Now Barack Obama is confronted with that question. Both democrats and republicans seem willing to gamble that the answer for each individual voter will help them win this fall.

It was a key point in yesterday’s kickoff rally in Richmond. Here is my report for NBC12:

RICHMOND, VA (WWBT) – The battle for Virginia has officially begun. President Barack Obama kicked off his re-election campaign in Richmond. It is a state, and town, the president needs to win.

The rally atmosphere was electric, exactly the start that the Obama campaign wanted, but after all the crowds have left and all the music has stopped, each individual voter is going to have ask themselves the same question. And the answer may determine who they vote for in November.

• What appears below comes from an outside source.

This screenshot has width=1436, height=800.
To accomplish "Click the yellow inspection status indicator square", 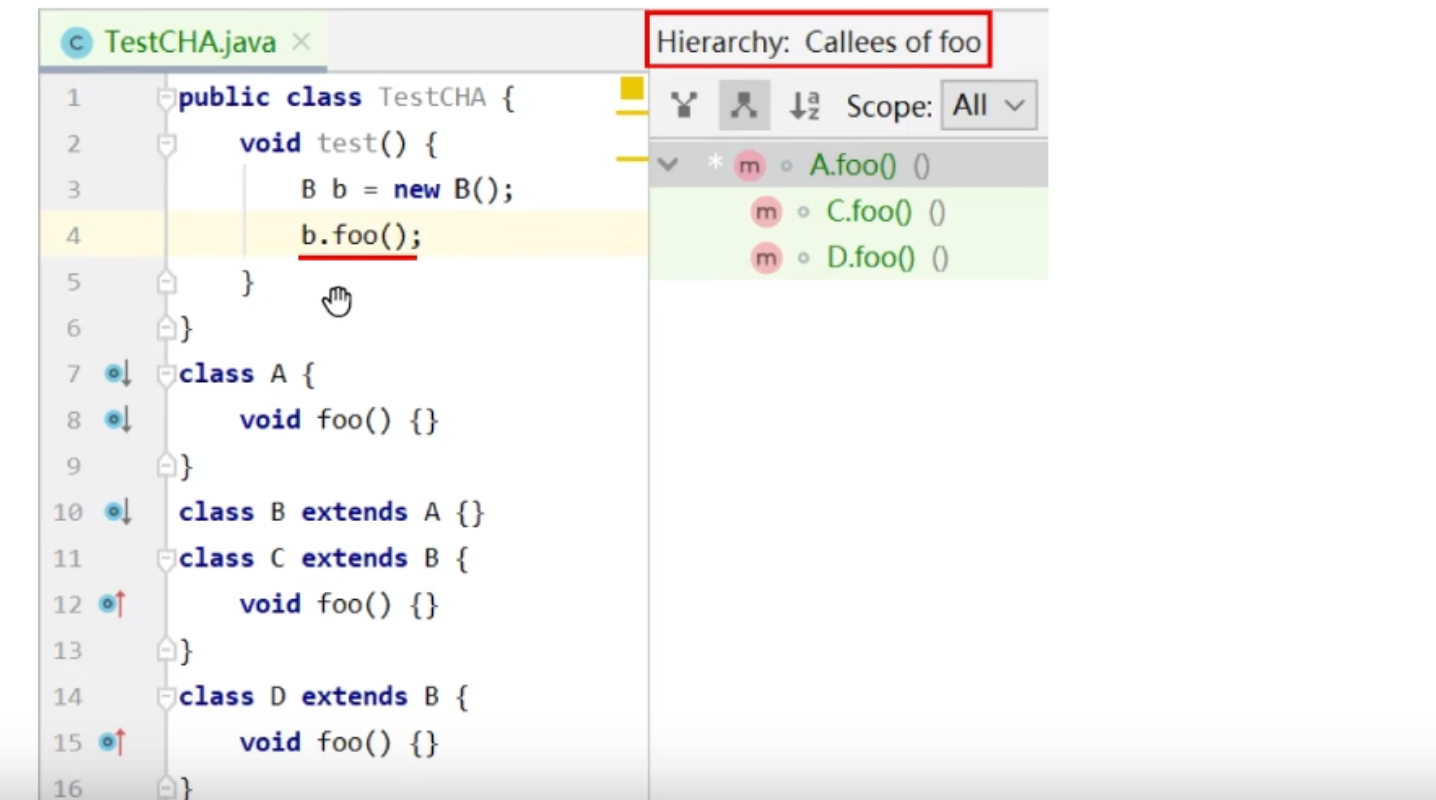I will 632,89.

That question came about mid-way through the president’s speech to a raucous VCU crowd.

“How well is the typical family doing?” asked Obama.

The typical family and their view of the world, could determine the election.

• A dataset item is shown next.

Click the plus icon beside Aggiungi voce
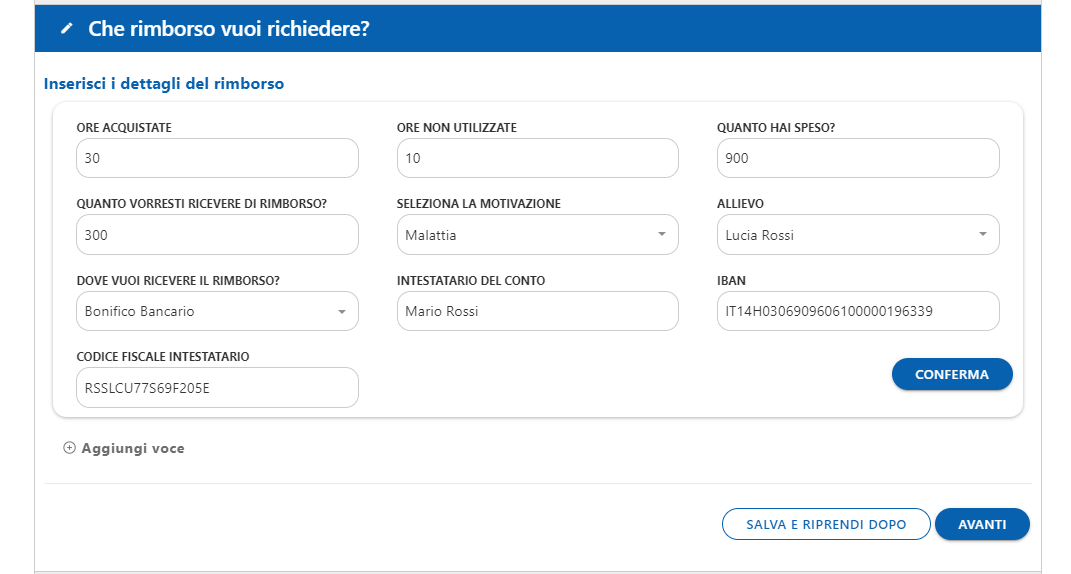 click(69, 448)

Four years ago then Senator Barack Obama made a pledge to turn things around. He now returns asking for a chance to keep the progress going.

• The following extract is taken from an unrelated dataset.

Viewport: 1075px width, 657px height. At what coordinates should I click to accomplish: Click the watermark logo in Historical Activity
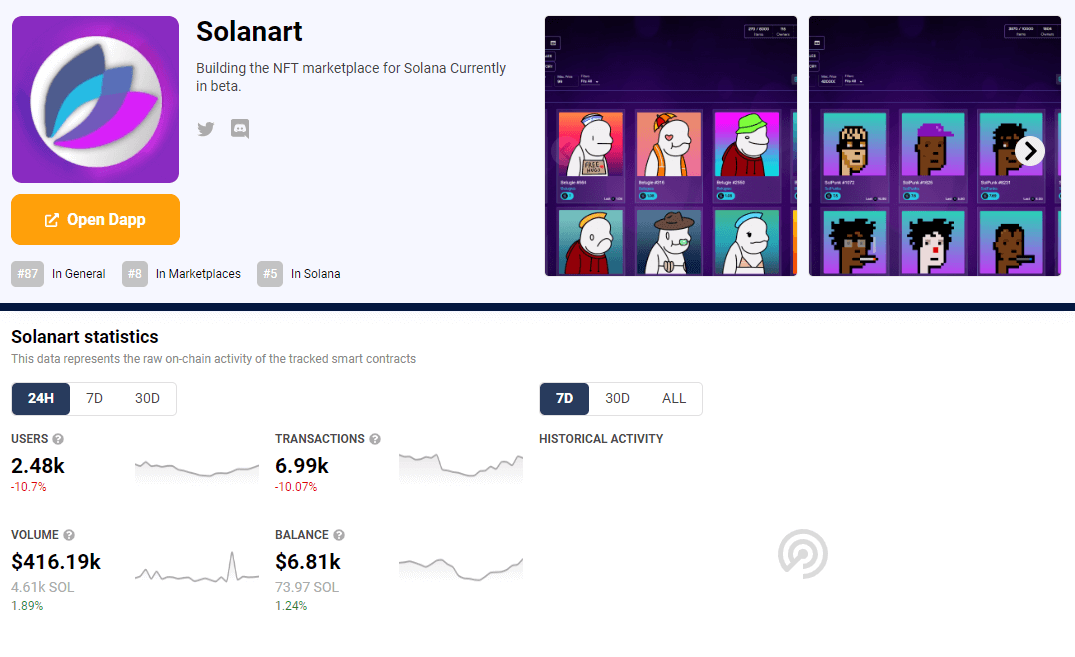(803, 553)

“It is going to take sustained consistent effort, yours and mine,” he said. “For America to fully recover, for us to be where we need to be.”

But republicans, like Romney supporter Pete Snyder are happy to have people judge where they were 4 years ago, and determine if things are better.

“Gas prices are up over $2 since 2008, we are all feeling that pain and higher education costs are up 25%,’ he said. “That’s not hope and change. That’s doom and gloom.”

According to NBC news political director Chuck Todd, the place where both sides need to win that argument, more any other place in America, is right here in Richmond, Virginia.

“When you look at this area from the Richmond suburbs, City of Richmond, the larger media market in general, it is 50-50 as you can get,” he said.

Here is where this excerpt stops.